• AIM OF THE EXERCISE: Since only the total matters, count the lines of these entries containing the word "computer" and write that total alone.

[Stored records]

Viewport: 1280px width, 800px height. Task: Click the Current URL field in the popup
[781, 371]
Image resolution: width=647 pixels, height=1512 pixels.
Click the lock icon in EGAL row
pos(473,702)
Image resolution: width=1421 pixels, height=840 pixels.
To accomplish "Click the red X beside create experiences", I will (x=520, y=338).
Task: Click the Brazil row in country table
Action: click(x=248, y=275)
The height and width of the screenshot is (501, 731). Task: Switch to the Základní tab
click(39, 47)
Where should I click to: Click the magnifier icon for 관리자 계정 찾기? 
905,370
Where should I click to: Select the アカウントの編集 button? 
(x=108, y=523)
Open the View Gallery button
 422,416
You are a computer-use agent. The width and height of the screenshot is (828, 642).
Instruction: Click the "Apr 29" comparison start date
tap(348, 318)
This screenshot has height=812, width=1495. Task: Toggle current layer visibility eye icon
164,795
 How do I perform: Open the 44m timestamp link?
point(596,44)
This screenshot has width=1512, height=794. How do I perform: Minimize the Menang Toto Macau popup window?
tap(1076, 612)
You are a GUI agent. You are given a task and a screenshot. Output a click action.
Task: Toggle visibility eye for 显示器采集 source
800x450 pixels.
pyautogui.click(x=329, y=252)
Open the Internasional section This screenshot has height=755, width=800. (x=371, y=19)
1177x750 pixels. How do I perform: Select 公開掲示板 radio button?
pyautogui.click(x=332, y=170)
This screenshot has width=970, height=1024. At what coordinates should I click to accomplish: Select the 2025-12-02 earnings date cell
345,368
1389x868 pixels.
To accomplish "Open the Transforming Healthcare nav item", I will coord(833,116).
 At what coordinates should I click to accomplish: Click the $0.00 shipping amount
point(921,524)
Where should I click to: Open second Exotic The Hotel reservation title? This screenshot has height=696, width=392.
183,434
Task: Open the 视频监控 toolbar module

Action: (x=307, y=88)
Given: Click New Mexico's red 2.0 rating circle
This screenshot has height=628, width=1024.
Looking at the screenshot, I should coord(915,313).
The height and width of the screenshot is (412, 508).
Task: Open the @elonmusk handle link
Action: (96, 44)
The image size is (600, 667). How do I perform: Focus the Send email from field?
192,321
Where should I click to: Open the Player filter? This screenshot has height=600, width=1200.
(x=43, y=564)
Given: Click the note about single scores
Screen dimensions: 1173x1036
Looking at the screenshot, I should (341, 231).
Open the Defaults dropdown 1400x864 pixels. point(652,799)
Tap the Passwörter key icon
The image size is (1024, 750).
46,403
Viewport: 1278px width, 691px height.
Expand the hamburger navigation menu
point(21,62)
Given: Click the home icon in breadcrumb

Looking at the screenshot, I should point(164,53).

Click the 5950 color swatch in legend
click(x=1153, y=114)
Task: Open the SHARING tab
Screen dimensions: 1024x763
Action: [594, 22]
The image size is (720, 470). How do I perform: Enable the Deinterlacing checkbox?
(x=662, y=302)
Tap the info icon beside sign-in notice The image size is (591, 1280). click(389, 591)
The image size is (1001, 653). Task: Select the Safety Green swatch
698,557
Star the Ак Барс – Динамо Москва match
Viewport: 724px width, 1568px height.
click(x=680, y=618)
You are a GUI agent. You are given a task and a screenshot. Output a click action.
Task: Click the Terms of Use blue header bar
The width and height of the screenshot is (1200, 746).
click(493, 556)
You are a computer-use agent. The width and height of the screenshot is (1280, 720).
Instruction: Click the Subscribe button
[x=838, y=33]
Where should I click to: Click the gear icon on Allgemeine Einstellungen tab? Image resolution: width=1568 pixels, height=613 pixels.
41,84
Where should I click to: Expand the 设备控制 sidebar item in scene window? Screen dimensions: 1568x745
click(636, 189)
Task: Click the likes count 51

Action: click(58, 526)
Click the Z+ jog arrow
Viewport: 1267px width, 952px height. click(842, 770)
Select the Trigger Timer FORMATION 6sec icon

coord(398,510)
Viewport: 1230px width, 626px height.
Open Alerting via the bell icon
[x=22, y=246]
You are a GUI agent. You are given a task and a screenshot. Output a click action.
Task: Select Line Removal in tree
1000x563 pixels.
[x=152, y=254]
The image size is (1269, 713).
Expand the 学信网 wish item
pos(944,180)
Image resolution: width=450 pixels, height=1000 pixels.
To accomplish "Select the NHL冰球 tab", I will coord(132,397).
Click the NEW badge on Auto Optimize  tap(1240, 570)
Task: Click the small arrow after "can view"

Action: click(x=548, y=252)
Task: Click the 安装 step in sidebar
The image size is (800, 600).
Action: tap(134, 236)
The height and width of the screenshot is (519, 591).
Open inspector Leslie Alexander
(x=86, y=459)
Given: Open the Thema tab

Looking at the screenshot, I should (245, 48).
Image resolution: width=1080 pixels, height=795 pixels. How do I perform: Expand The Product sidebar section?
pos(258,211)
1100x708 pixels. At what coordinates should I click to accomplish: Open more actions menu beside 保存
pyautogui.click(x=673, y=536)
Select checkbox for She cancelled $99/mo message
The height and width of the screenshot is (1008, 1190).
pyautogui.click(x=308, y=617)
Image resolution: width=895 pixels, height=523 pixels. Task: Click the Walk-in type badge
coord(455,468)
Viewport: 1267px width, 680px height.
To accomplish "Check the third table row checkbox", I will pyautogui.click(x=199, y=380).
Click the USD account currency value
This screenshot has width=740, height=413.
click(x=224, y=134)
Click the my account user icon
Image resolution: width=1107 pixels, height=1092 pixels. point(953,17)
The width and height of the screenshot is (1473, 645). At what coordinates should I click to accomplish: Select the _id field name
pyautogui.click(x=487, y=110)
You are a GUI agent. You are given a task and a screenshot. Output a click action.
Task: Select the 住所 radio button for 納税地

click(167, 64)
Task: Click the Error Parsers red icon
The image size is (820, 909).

• RESPONSE AREA: 2